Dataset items
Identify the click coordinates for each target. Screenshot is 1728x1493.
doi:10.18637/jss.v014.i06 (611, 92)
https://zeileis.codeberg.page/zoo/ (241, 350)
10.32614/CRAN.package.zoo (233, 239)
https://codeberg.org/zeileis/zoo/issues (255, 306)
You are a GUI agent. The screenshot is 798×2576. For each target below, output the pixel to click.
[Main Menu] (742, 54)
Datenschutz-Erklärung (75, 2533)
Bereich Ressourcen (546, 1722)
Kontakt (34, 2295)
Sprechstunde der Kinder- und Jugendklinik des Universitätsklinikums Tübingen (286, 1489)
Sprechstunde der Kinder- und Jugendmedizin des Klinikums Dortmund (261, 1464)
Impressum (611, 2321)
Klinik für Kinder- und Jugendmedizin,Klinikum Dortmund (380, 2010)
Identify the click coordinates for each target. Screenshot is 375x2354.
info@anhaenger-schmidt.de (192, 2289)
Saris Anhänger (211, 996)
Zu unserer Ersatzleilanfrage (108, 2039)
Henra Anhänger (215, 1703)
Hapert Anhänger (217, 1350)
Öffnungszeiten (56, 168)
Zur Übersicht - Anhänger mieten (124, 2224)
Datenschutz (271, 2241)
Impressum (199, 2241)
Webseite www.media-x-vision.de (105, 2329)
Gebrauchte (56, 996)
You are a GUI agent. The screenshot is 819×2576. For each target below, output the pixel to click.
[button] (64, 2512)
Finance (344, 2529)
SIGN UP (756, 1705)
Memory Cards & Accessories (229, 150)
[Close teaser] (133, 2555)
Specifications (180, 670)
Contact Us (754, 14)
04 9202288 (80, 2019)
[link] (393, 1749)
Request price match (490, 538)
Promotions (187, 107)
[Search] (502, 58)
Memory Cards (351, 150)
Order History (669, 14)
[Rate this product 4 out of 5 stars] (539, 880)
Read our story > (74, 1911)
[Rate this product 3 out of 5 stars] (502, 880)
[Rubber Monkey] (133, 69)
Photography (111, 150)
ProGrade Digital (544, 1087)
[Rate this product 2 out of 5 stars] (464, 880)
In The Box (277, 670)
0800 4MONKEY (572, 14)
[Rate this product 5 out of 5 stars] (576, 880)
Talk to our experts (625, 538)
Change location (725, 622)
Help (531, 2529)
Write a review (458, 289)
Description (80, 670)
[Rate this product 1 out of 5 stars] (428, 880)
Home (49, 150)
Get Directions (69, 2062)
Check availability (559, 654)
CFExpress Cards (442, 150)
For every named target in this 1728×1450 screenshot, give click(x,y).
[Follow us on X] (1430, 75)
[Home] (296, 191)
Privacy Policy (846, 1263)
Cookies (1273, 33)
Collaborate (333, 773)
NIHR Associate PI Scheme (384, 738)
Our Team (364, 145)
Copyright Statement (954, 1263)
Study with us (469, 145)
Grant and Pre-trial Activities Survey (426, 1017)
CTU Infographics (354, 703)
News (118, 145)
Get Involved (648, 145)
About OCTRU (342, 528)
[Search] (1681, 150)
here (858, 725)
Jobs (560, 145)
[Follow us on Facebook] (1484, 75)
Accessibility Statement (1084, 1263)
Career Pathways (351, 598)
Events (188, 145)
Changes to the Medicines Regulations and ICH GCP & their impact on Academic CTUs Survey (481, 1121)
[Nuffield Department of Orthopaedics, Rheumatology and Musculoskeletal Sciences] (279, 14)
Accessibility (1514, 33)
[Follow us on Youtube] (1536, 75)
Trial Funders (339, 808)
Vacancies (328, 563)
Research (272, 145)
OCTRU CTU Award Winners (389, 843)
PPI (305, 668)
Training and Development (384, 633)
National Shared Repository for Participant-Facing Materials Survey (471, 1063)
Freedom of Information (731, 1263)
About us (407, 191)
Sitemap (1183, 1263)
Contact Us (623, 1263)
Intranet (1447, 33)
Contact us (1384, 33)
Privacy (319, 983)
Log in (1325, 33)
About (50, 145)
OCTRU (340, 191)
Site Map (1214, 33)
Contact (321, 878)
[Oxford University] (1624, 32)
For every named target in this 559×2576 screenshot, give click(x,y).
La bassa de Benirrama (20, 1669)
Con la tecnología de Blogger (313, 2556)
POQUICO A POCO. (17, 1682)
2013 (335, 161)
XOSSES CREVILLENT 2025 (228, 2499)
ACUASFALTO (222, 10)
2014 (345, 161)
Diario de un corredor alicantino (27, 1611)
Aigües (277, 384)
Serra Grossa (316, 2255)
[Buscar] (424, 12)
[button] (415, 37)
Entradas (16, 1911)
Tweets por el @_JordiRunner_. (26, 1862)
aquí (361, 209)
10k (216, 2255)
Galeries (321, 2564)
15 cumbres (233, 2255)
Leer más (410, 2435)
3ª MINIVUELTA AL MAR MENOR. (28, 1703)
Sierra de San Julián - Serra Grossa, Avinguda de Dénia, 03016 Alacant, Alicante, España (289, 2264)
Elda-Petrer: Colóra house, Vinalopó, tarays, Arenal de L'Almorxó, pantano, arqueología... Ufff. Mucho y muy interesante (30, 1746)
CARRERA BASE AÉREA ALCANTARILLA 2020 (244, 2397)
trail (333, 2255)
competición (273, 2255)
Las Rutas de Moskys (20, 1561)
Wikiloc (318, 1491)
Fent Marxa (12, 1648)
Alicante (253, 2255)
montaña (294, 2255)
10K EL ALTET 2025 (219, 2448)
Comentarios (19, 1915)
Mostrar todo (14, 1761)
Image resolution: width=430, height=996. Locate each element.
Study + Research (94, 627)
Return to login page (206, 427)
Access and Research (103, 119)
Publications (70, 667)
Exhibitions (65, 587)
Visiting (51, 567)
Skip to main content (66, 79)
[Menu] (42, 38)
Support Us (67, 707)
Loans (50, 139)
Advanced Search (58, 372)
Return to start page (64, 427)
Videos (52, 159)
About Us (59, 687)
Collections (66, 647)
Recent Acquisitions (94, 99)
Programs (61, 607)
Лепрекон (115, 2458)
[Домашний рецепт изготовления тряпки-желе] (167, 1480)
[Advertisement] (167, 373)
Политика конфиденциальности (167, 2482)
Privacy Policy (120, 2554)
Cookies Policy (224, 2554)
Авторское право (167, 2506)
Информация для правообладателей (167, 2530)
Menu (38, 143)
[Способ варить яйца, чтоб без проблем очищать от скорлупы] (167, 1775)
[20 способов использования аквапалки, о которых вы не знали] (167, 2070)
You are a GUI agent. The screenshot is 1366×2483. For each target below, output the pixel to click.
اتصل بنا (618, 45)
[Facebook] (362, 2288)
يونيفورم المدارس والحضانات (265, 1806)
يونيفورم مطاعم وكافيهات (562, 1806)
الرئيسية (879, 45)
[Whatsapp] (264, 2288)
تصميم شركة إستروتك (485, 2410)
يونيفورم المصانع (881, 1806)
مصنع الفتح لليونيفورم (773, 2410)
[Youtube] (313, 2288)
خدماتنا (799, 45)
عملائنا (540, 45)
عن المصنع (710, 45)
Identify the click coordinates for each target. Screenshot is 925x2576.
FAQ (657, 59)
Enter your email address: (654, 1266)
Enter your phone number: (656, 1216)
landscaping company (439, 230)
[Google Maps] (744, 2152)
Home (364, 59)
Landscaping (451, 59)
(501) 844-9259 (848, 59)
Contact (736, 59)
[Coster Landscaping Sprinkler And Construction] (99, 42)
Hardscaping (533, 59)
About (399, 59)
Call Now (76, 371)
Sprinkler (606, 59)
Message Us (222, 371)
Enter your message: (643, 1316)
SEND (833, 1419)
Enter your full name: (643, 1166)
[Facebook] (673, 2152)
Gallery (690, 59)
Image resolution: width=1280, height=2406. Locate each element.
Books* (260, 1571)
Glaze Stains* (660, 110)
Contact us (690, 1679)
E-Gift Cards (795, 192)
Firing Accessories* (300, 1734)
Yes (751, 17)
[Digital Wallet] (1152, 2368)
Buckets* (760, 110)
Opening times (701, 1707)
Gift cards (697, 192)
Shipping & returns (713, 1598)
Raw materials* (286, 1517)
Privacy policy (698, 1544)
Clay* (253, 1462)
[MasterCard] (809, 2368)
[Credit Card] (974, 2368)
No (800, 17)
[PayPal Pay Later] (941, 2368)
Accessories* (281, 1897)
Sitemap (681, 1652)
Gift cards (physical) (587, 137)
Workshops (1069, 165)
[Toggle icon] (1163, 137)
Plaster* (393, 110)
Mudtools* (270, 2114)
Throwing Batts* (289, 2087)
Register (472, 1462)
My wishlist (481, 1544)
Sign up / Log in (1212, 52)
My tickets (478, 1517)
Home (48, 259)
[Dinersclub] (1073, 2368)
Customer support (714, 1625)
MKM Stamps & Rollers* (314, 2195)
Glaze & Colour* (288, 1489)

_TASK PROMPT_
Say how many lines above contain the string "give", writing only the number.

_THE COMPLETED TASK_
2